Partito, classe operaia e nuovo proletariato

Sul nuovo proletariato e sul capitalismo globalizzato sulle loro caratteristiche sono state scritte analisi e riflessioni, così come si sono accesi dibattiti sulla permanenza del conflitto capiatale – lavoro, sull’esistenza stessa della classe operaia alla luce di come è organizzato il nuovo lavoro nelle società neoliberiste.
Vorrei provare a tracciare alcune riflessioni su questi argomenti utilizzando la lente di ingrandimento rappresentata dalla realtà produttiva torinese, che, a differenza di altre realtà come quella ad esempio del Nord-Est, ha la particolarità di mantenere una sorta di presenza monopolistica rappresentata dal Gruppo Fiat e dalla famiglia Agnelli.
D’altronde Torino ha sempre rappresentato, in tutto il ‘900, una sorta di avanguardia delle intenzioni del capitalismo italiano: dalla nascita della fabbrica per auto, all’utilizzo militare della produzione meccanica, dalla catena di montaggio al nuovissimo outsourcing (cessione ad imprese esterne di attività un tempo effettuate direttamente in fabbrica). Allo stesso tempo è stata anche, ovviamente, l’avanguardia della risposta operaia e proletaria allo sfruttamento capitalista con le società di mutuo soccorso, con il sindacato per contrattare salario e condizioni di lavoro, con il partito come organizzatore del progetto di società alternativa a quella capitalista.
Torino ha anche rappresentato le vittorie e le sconfitte del movimento operario, non a caso la riscossa neoliberista del capitalismo italiano comincia con la sconfitta operaia del 1980 alla Fiat.
Voglio dire che, probabilmente, capire cosa sta accadendo a Torino può aiutare una lettura attenta sia del nuovo capitalismo sia della nuova classe operaia e del nuovo proletariato.
Prima di tutto bisogna precisare che la classe operaia non è scomparsa né è diventata marginale: cambia la sua dislocazione (la grande fabbrica), cambiano i rapporti di lavoro (contratti), al contrario invece aumentano i lavoratori dipendenti e la produzione di beni e servizi dipende ancora dal lavoro umano e dal rapporto con il territorio.
Secondo i dati sul lavoro diffusi dall’ISTAT nel 2001, in Italia gli occupati sono aumentati di 248.000 unità; in Piemonte l’aumento medio di occupati è stato di 16.000 unità con una tendenza negativa di 2.000 occupati in meno in agricoltura e di 6.000 occupati in meno nell’industria e con un aumento di 24.000 nuovi occupati nel settore terziario.
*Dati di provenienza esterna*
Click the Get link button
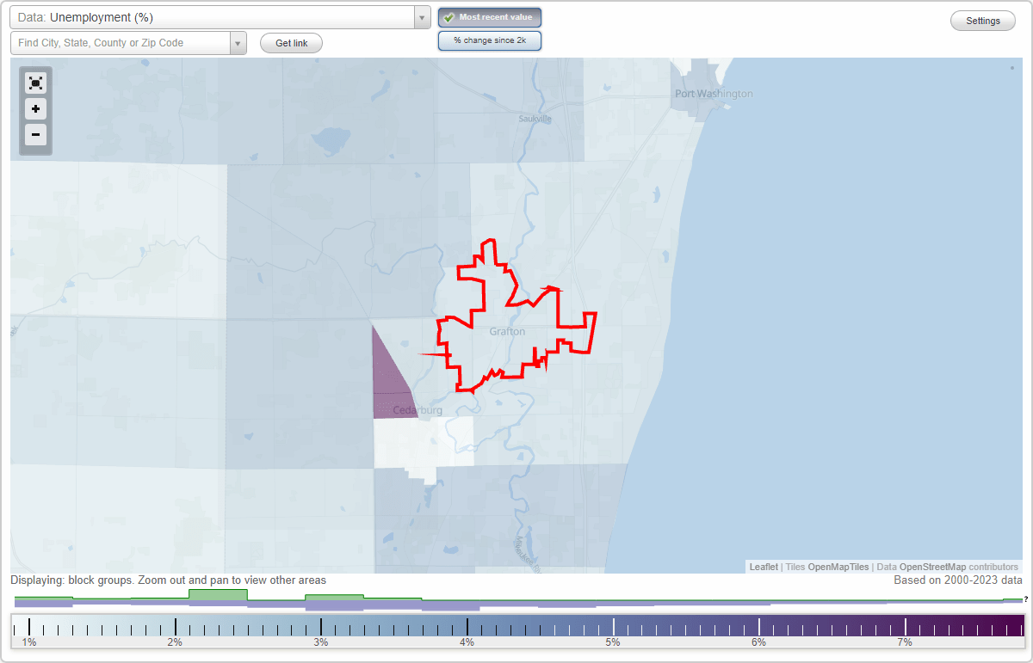The height and width of the screenshot is (663, 1033). click(x=291, y=42)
Dunque questi dati sembrano confermare il declino dell’industria manifatturiera così come l’abbiamo conosciuta nel passato e al tempo stesso indica un aumento degli occupati in altri settori, soprattutto nel terziario.
Partiamo dal GRUPPO FIAT che tutto compreso (auto, veicoli industriali, militare, engineering, l’indotto delle centinaia di piccole e medie aziende che producono per il Gruppo, ecc..), rappresenta in modo preponderante la produzione di beni e sevizi in Piemonte ed in particolare a Torino.
Primo, la Fiat Auto sta andando in crisi: secondo l’Osservatorio Regio-
nale del Lavoro il Gruppo Fiat “sarà sempre meno un’impresa manifatturiera concentrata sui settori di attività legata all’automotive”, la causa va ricercata, sempre secondo l’Osservatorio, in una ridotta redditività dell’attività industriale nei settori autoveicolistici. Cioè sono state prodotte più auto di quanto il mercato ha richiesto (il 30% in più), la causa sta nella saturazione del mercato auto, la concorrenza internazionale, soprattutto nelle scelte sbagliate della dirigenza ad esempio dal 1988 al 1990 la Fiat Auto ha prodotto circa 2 milioni di auto l’anno che sono scese a 1,5 milioni annui a scapito di altre case automobilistiche europee. Sempre citando l’Osserva-
torio: “Se ne può dedurre, quindi, che la debolezza sia legata ai modelli realizzati in Italia che, con l’eccezione della Punto e recentemente dei nuovi modelli Alfa, non hanno avuto un grande successo”.
Quindi la crisi della Fiat Auto non dipende né dal costo del lavoro (in Italia non è mai stato così basso negli ultimi decenni) né dalla qualità del lavoro, ma si tratta di scelte “sbagliate” della dirigenza Fiat, oppure, con più probabiltà, rappresentano una nuova strategia che punta a ricollocare la famiglia Agnelli (il nostro capitalismo) in una nuova dimensione produttiva con la dismissione di parte dell’attività industriale tradizionale e l’acquisizione di nuove fette di mercato.
Così, secondo me, va letto l’accordo tra Fiat e General Motors, che nel giro di pochi anni vedrà, probabilmente, la cessione di tutta la Fiat Auto alla GM, così vanno interpretate la vendita, da parte del Gruppo Fiat, della Marelli, della Teksid e delle produzioni militari, e così vanno interpretate le esternalizzazioni di molte delle produzioni industriali Fiat.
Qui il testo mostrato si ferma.